Haber discovered that you can break nitrogen’s triple bond by mixing it with natural gas and passing it across several catalysts (chemicals that speed up reactions) while under pressure. You end up with lots of ammonia, which is mixed in with plant fertiliser. The process is both economic and scalable.
Incidentally Haber also discovered how to make chlorine gas – just in time for WWI. This may be why he isn’t more well known.
His method was called the ‘Haber process’, and it’s one of the most important discoveries in our history. With ammonia in their fertiliser, our crops grew like crazy, as explained in the Wikipedia page Haber process:
The Haber process now produces 450 million tonnes of nitrogen fertilizer per year... Three to five percent of the world’s natural gas production is consumed in the Haber process (around 1–2% of the world’s annual energy supply). In combination with pesticides, these fertilizers have quadrupled the productivity of agricultural land.
Emphasis on that last part. It’s not an exaggeration to say that this discovery created the modern world as we know it.
The Haber process has been called the “detonator of the population explosion.” The number of people on Earth is now 7.7 billion (as of writing), and it continues to grow. We’re still in the explosion.
We exist because of the industrial production of food and fertiliser, and this is why every cell in our body contains nitrogen once processed in a machine.
Flow-on effects
Such a dramatic development has naturally brought side effects.
Plants only absorb a portion of the ammonia in the fertiliser we give them. As always, when it rains the rest is washed from agricultural and residential areas into rivers, and eventually into the ocean.
The unintentional introduction of so much nitrogen in these environments creates problems, usually as an enormous bloom of algae (microscopic plants in the water). The bloom survives until the excess of nitrogen washes away which it inevitably does. When it dies, the huge volume of decaying plant matter absorbs all of the oxygen in the surrounding water, making it unbreathable for every fish or animal that cannot escape.

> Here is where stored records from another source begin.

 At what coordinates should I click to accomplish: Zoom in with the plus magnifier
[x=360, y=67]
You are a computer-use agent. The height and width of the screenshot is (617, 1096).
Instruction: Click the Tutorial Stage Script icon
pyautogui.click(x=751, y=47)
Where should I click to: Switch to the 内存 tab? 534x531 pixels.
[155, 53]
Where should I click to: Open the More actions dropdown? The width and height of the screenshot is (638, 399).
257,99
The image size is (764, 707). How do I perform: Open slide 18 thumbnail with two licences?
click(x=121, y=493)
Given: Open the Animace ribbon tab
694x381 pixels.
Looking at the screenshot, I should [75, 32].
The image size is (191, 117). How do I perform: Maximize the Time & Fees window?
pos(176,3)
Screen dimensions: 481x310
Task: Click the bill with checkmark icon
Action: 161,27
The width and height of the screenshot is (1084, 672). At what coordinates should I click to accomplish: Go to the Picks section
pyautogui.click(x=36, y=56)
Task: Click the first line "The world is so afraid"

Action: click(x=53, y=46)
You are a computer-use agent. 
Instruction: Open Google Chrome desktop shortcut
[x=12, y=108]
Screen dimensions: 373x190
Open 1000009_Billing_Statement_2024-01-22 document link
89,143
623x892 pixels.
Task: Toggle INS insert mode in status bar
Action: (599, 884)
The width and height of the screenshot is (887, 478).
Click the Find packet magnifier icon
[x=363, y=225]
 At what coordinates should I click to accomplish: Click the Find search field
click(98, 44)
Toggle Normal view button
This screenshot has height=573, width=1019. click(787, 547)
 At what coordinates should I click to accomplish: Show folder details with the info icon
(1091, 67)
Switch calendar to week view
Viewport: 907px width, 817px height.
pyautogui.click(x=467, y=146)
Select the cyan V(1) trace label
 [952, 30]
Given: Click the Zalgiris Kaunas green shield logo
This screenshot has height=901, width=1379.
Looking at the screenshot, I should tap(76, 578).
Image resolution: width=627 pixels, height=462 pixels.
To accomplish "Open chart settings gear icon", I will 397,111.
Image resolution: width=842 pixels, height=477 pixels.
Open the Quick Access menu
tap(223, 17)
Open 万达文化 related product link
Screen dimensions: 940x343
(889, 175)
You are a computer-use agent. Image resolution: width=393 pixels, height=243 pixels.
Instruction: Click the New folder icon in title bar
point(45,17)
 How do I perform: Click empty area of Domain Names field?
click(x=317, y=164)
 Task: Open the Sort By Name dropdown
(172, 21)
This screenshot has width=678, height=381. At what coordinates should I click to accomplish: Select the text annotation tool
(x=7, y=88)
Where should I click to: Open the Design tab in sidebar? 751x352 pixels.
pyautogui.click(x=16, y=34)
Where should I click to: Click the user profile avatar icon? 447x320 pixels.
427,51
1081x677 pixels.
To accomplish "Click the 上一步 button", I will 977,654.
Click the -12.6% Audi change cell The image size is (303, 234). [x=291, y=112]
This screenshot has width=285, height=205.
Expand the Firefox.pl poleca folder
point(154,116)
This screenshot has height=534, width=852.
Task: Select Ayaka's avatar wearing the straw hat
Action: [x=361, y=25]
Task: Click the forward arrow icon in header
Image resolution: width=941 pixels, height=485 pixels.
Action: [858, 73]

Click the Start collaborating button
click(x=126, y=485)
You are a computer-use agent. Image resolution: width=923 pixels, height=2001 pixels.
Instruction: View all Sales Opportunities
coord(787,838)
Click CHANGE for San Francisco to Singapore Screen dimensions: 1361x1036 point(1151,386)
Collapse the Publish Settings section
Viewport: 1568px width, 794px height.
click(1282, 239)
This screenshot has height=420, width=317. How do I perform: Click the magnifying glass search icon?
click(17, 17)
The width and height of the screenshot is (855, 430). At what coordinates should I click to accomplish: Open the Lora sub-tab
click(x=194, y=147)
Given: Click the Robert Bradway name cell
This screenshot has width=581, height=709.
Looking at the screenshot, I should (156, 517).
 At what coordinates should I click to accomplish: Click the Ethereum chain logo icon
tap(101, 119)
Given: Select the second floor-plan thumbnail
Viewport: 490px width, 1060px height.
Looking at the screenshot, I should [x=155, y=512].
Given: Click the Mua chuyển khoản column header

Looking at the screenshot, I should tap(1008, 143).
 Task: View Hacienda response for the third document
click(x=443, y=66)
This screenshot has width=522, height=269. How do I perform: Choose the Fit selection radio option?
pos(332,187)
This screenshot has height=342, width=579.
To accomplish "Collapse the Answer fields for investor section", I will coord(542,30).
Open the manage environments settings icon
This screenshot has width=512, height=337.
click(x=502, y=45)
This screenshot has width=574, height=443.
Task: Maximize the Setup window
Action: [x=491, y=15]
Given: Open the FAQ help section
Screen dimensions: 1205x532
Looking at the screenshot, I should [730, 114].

These algae blooms can be so huge that sometimes they can be seen from space.
In the picture above, the green swirling shapes in the water are algae, caused by the fertiliser run off of nearby farms.
The challenge of scarcity faced by life throughout most of its history has been replaced by a challenge posed by abundance.
In the 21st Century, our challenge is to find ways to manage the unintentional outputs of our global civilisation like our abundance of nitrogen, without giving up its incredible advantages.